If `sin^(2)alpha=cos^(2)alpha` , then the value of `(cot^(6)alpha-cot^(2)alpha)` is

To solve the problem, we start with the given equation: 1. **Given**: \( \sin^2 \alpha = \cos^2 \alpha \) 2. **Using the Pythagorean Identity**: We know that \( \sin^2 \alpha + \cos^2 \alpha = 1 \). Since \( \sin^2 \alpha = \cos^2 \alpha \), we can denote \( \sin^2 \alpha = x \).
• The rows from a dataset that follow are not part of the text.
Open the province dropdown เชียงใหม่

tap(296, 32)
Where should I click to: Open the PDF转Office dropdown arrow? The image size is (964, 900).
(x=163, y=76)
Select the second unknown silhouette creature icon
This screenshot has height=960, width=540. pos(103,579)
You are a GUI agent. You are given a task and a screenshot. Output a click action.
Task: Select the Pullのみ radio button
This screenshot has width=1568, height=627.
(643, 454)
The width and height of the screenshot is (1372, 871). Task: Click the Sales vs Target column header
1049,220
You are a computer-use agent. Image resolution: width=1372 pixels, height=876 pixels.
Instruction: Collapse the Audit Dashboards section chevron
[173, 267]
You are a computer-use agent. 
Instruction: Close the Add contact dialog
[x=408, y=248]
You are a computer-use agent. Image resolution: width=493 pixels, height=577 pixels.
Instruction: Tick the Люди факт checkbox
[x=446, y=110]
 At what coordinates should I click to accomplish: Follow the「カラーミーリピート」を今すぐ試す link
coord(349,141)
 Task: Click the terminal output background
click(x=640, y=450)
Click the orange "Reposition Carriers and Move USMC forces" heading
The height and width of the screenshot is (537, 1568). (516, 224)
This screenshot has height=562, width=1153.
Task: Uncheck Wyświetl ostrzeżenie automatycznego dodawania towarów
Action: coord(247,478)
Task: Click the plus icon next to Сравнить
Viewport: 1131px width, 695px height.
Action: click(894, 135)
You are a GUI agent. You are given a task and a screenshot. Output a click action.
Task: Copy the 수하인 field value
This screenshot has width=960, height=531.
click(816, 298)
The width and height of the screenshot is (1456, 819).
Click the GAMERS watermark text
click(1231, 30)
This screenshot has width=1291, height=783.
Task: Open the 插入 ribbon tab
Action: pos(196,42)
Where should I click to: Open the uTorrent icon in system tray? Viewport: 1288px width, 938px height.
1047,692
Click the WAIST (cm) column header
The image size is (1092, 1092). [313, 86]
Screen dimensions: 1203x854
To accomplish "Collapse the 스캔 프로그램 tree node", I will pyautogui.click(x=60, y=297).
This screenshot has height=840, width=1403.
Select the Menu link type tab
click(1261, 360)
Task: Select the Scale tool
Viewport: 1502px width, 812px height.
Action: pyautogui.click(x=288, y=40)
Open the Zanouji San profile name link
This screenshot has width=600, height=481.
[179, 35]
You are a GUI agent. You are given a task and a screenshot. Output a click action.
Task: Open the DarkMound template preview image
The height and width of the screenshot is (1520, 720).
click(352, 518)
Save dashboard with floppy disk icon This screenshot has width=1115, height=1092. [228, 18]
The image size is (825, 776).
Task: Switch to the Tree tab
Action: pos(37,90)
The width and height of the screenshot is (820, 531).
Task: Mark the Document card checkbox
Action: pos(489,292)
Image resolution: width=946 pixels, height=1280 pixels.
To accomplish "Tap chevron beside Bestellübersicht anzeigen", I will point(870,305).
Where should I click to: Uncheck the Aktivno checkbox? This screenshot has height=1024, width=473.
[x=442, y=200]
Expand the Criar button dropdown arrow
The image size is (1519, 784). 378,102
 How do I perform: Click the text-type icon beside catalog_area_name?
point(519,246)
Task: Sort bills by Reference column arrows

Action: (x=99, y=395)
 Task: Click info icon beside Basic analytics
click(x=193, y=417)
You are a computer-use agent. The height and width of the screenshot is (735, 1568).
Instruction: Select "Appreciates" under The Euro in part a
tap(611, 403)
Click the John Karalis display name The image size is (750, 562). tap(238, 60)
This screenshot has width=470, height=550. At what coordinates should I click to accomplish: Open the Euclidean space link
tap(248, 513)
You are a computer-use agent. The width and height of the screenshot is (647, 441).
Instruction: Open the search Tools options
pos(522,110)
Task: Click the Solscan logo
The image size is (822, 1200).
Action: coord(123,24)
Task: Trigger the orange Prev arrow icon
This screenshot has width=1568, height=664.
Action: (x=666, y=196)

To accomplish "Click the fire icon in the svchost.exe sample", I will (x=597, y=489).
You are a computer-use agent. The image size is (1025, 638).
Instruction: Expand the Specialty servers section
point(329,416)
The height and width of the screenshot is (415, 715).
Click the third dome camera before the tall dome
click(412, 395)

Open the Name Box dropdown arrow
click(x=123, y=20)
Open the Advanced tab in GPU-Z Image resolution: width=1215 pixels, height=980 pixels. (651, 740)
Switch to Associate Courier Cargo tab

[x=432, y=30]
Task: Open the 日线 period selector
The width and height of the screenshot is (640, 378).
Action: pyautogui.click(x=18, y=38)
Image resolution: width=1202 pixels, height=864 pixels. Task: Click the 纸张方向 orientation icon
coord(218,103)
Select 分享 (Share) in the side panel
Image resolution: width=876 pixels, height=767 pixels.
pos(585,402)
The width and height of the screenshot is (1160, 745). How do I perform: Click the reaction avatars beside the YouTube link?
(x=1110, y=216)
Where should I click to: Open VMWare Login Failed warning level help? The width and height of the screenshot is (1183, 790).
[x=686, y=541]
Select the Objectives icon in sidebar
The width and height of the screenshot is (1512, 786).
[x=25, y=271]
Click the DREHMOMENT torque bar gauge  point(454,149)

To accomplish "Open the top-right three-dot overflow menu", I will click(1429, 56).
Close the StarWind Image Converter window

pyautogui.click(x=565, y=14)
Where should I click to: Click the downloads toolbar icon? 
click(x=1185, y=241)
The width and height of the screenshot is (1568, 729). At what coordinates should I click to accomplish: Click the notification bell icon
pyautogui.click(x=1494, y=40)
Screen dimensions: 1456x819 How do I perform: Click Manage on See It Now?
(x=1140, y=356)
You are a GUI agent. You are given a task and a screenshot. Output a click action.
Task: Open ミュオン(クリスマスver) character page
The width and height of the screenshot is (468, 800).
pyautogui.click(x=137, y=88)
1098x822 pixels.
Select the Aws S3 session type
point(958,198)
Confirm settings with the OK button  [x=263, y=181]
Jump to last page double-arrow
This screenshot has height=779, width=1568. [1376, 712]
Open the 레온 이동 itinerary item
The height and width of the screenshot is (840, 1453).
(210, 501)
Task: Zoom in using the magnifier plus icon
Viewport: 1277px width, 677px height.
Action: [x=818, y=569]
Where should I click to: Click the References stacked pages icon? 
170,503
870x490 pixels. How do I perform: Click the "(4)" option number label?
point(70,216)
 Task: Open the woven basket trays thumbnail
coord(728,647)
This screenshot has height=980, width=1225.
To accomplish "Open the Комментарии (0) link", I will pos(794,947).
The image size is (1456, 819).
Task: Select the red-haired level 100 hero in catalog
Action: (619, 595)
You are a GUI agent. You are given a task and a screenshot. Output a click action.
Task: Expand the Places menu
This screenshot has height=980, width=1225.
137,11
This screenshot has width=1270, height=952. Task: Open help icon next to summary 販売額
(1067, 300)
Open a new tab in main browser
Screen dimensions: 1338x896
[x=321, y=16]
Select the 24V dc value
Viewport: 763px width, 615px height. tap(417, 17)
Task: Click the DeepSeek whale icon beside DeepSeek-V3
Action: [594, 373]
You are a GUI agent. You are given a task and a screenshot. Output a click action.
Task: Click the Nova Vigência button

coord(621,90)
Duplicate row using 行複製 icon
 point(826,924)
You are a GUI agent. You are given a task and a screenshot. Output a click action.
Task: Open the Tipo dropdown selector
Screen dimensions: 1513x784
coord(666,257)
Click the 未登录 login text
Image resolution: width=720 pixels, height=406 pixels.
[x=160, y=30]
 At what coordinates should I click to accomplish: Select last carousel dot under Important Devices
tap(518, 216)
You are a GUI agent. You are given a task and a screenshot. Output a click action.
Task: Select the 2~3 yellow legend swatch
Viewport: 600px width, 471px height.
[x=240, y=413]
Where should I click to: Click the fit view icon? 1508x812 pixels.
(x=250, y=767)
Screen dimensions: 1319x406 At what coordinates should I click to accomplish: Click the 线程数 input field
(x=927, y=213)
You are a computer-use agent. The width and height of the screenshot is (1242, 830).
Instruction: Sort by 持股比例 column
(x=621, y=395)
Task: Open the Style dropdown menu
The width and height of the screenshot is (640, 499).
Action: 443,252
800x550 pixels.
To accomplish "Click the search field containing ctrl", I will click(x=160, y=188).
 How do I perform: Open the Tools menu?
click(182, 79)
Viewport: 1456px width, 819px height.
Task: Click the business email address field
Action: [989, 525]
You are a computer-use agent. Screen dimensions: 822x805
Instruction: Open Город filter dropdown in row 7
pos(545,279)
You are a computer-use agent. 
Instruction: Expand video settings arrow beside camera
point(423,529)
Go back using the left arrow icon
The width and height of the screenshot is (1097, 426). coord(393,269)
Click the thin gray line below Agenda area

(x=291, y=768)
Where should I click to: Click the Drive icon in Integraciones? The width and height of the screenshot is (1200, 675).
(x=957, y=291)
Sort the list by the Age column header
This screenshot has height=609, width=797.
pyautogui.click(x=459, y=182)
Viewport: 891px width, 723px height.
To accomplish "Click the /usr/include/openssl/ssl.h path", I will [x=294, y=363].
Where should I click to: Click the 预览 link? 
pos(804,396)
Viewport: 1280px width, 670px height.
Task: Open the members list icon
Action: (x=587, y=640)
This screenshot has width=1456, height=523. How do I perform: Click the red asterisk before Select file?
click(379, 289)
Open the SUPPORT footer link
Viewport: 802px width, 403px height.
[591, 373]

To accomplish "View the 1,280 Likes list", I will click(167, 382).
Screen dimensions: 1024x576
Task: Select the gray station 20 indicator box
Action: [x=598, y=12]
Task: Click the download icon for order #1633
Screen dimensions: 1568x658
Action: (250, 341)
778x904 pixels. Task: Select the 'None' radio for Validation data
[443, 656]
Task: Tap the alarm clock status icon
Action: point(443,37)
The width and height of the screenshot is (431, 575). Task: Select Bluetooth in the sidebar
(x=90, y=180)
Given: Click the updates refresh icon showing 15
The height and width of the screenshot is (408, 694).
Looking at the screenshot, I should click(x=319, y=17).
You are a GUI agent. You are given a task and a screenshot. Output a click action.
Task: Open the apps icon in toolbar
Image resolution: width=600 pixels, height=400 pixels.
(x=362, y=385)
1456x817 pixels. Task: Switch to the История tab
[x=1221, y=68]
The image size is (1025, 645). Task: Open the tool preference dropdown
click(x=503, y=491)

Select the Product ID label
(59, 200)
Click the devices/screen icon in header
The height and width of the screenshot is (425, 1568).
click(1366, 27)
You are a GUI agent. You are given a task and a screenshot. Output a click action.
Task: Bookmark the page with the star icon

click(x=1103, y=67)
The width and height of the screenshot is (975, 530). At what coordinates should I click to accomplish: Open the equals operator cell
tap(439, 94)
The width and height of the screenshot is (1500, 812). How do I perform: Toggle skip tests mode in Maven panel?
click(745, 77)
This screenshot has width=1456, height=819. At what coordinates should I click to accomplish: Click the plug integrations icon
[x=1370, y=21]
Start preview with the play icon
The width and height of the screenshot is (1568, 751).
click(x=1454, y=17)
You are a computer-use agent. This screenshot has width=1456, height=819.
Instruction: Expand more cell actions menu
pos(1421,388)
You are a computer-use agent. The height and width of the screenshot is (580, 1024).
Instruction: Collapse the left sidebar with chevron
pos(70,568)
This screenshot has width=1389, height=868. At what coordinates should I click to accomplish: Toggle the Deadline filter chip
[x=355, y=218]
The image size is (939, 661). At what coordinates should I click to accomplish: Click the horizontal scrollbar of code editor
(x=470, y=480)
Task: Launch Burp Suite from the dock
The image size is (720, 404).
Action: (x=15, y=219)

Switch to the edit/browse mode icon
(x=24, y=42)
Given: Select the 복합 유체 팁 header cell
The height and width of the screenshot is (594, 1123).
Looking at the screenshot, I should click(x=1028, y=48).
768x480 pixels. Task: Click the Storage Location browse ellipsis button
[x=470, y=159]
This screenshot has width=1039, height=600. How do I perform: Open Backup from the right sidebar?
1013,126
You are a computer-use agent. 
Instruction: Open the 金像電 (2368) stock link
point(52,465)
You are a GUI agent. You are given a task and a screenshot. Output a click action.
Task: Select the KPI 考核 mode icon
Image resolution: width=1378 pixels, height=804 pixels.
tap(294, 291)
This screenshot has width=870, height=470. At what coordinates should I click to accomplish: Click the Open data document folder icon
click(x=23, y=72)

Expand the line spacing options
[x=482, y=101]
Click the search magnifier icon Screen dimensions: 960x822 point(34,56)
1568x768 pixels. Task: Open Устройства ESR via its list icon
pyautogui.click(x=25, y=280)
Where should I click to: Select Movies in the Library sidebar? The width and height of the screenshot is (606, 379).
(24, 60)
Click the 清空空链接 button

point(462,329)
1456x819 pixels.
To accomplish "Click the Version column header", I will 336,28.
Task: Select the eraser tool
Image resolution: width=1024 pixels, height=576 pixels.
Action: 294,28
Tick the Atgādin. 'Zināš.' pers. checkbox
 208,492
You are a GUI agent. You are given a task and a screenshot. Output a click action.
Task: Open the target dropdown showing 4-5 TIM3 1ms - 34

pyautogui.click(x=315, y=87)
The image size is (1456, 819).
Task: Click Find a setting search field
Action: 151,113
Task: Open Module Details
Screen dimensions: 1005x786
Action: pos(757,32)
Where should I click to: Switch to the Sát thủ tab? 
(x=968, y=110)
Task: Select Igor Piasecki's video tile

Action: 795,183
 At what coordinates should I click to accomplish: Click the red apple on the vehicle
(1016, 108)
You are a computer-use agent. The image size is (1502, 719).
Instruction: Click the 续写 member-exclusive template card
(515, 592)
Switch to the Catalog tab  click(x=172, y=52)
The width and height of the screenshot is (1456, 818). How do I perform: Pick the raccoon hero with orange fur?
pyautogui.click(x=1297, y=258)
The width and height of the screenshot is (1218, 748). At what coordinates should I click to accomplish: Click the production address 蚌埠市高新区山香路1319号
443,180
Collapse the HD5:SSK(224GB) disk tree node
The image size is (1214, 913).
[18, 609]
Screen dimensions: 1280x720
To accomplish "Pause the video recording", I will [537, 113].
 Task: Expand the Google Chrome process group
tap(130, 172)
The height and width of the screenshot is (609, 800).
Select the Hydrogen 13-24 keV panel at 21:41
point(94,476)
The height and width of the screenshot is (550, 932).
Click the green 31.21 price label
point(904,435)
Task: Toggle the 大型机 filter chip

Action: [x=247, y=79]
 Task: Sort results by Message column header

Therefore, we have: \[ x + x = 1 \implies 2x = 1 \implies x = \frac{1}{2} \] Thus, \( \sin^2 \alpha = \cos^2 \alpha = \frac{1}{2} \). 3. **Finding \( \cot^2 \alpha \)**: We know that: \[ \cot^2 \alpha = \frac{\cos^2 \alpha}{\sin^2 \alpha} = \frac{\frac{1}{2}}{\frac{1}{2}} = 1 \] 4. **Calculating \( \cot^6 \alpha - \cot^2 \alpha \)**: Now we can substitute \( \cot^2 \alpha \) into the expression: \[ \cot^6 \alpha = (\cot^2 \alpha)^3 = 1^3 = 1 \] Therefore, we have: \[ \cot^6 \alpha - \cot^2 \alpha = 1 - 1 = 0 \] 5. **Final Answer**: The value of \( \cot^6 \alpha - \cot^2 \alpha \) is \( 0 \).